Uh, Michael, I've been spending a lot of time wrestling with this stuff recently and while I'm not to the point of being able to create my own three-sentence explanation of the Renaissance, I think the old religion-vs. "new thought" paradigm is something very closely approximating a myth. (For one thing, the whole notion of "Medieval Scholasticism" seems to be a 19th century myth--it wildly under-represents the diversity of thought in late Medieval times.) For another, most significant developments in thought--for at least two hundred years after the start of the Renaissance c. 1400) were expressed in religious terms. Also, much of the "new thought" that eventually developed had its roots in religion (note the very significant role in the development of modern science of Hermetic theory and alchemy, both of which operated on a religious/magical frontier.) Another small note: is it so hard to see the impact of, say, the Reformation on the thought of Descartes, the first significant modern philosopher?

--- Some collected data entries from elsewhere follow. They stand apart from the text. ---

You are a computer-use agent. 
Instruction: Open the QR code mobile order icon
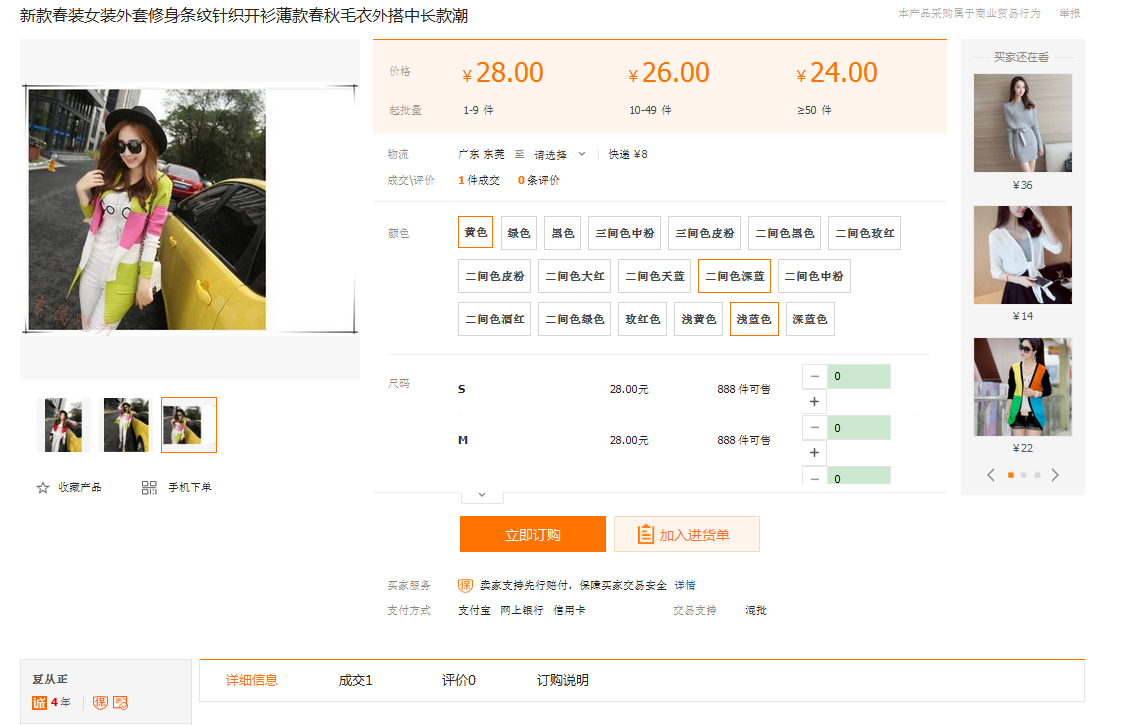[x=150, y=488]
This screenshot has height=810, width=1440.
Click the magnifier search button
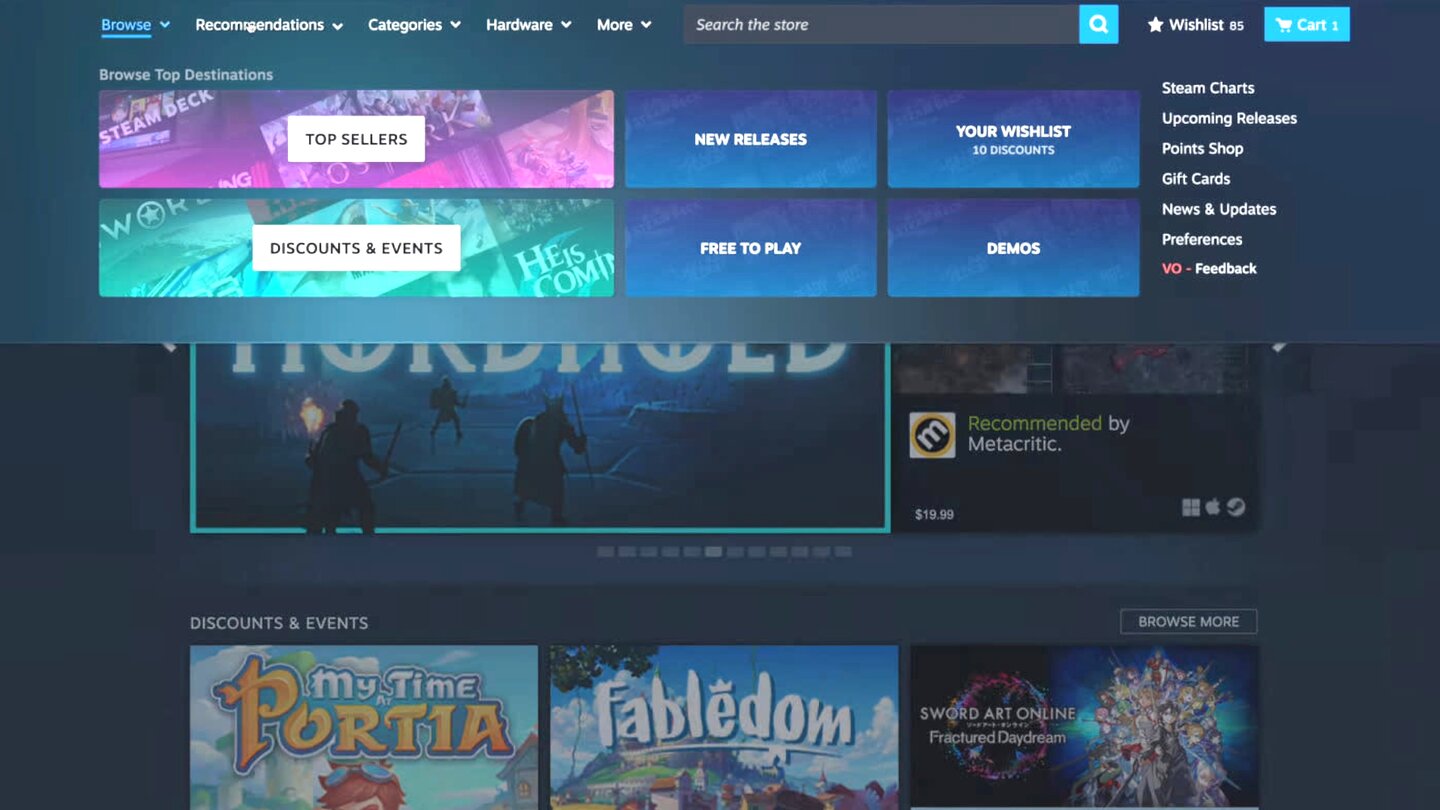(1098, 25)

As I say, I have no easy paradigm to replace the notion of scholasticism being broken up by "new thought" but I am deeply suspicious of that things really worked that way.

Posted by: Friedrich von Blowhard on August 30, 2004 11:43 AM



P.S. As far as truly "modern" thought goes, I suspect that the "Age of Exploration" might be more significant than "The Renaissance." It appears that exploration caused a huge interest in navigation and related subjects, causing a huge amount of data to be generated and creating the conditions for the birth of modern science. Mathematical physics, of course, (the model for all subsequent science) first manifested itself in astronomy and optics--what a surprise, huh? And, of course, the growth of modern mathematics also had a huge impact on early Modern philosophy, etc., etc.

Just a thought.

Posted by: Friedrich von Blowhard on August 30, 2004 11:53 AM



Fredrich:

The idea that the Age of Exploration laid down the seeds for the modern world is the theme of Stepehenson's massive 2-soon-to-be-3 book series "The Barqoue Cycle" (Normally I wouldn't touch Stephenson, but this is great stuff, it reads like an over-learned historical pulp novel with occasional philsophical detours. From captured Harem Girls and the Manilia Galleon to Newton vs. Leibniz)

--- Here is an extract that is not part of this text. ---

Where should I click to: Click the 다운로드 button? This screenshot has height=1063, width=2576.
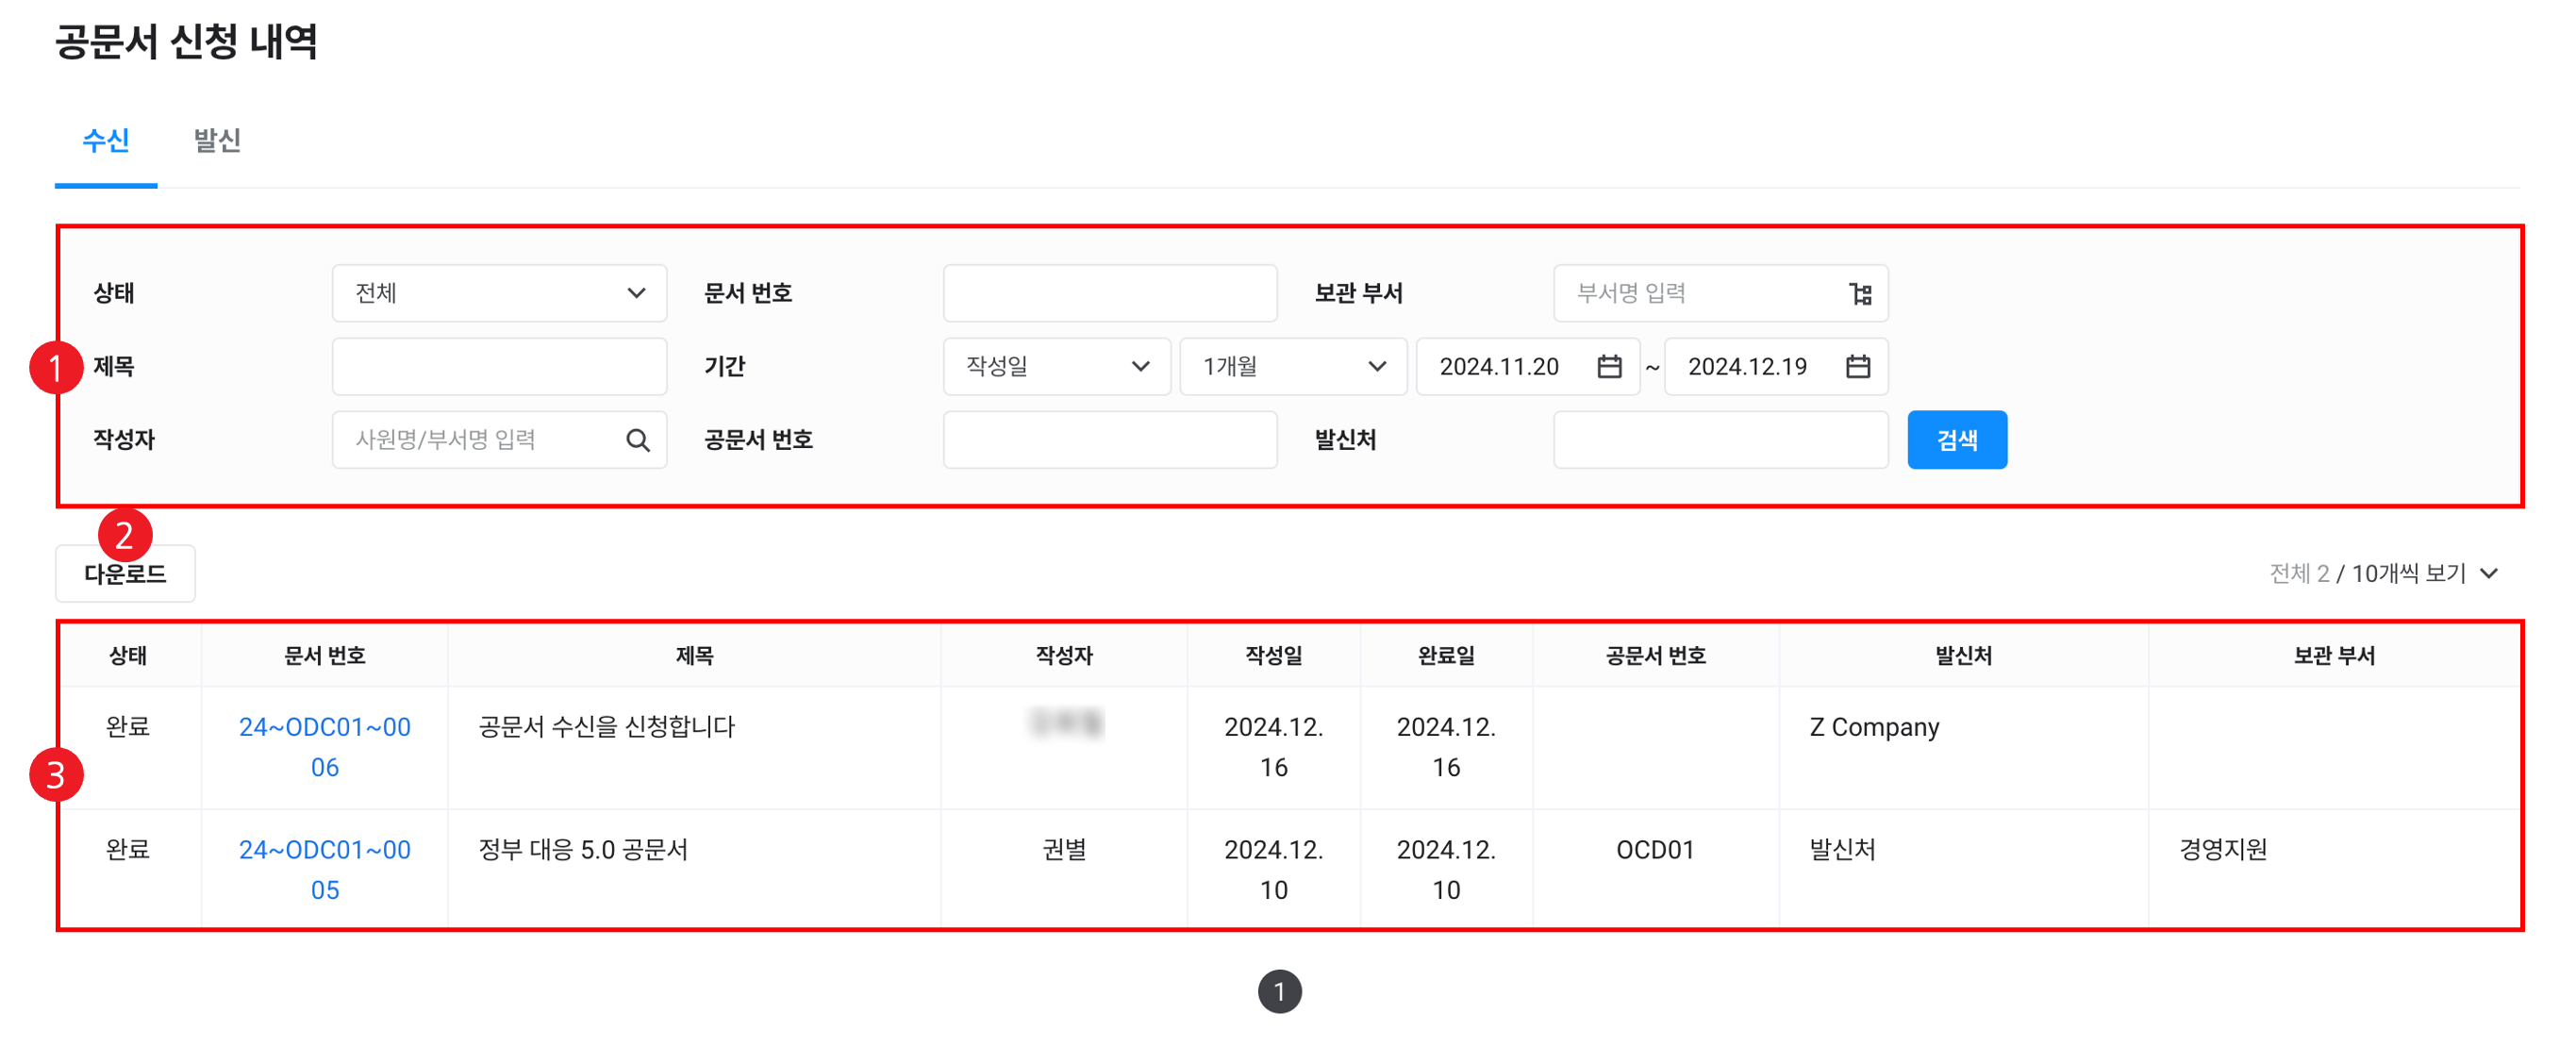pos(125,575)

That ideas we consider modern, Banks, Stock Exchanges, Insurence companies, scientific review and journals, and a nominal commerical secularism all took off in the 17th Century. (along with the first U.S colonies) and the Divine Right of Kings started tp fade.

I highly reccomend it. It is Barqoue in the best senses of the word.

Posted by: JL on August 30, 2004 3:00 PM



Ricpic, FvB -- I'll have to put you two radical and innovative historians in touch with Hudson and Johnson. Food fight! Actually, small thought? It's sometimes hard to know whether to describe one era as reacting against the previous one, or as being an outgrowth of it. Thinking about the 1950s and '60, for instance, the usual thing is to describe the '60s as rebelling against the supposed conformity of the '50s. But some people have made a good case that the '50s prepared the way for the '60s. Heck, maybe it's both.

As for Stendhal ... Well, he loved Renaissance narratives (ripped off, er, "adapated" a bunch for "Italian Chronicles"), and he certainly wasn't averse to a little plaigiarism. So it wouldn't be unlikely that he'd have let himself be "inspired" by Cellini. On the other hand, not that I have much personal knowledge of this, but escape-from-castle tales were apparently mighty common in the Renaissance. So I've got no idea if Stendhal made use of Cellini, or let himself be inspired by someone else. Scholars?

Posted by: Michael Blowhard on August 30, 2004 6:27 PM



Wasn't there another "escape from dungeon" sequence in Giacomo Casanova memoirs? Or only in a movie? But that's 17 cent. already.
And another great one, in Memoirs of Messr D'Artagnan (sp?) - vol.2 of 4,by the man himself, not Mr.Duma ; somewhere around 1650, too. Long past the Renaissance.
Sure way to capture attentions of impressionable dames...

And it's more than tangenially off-topic.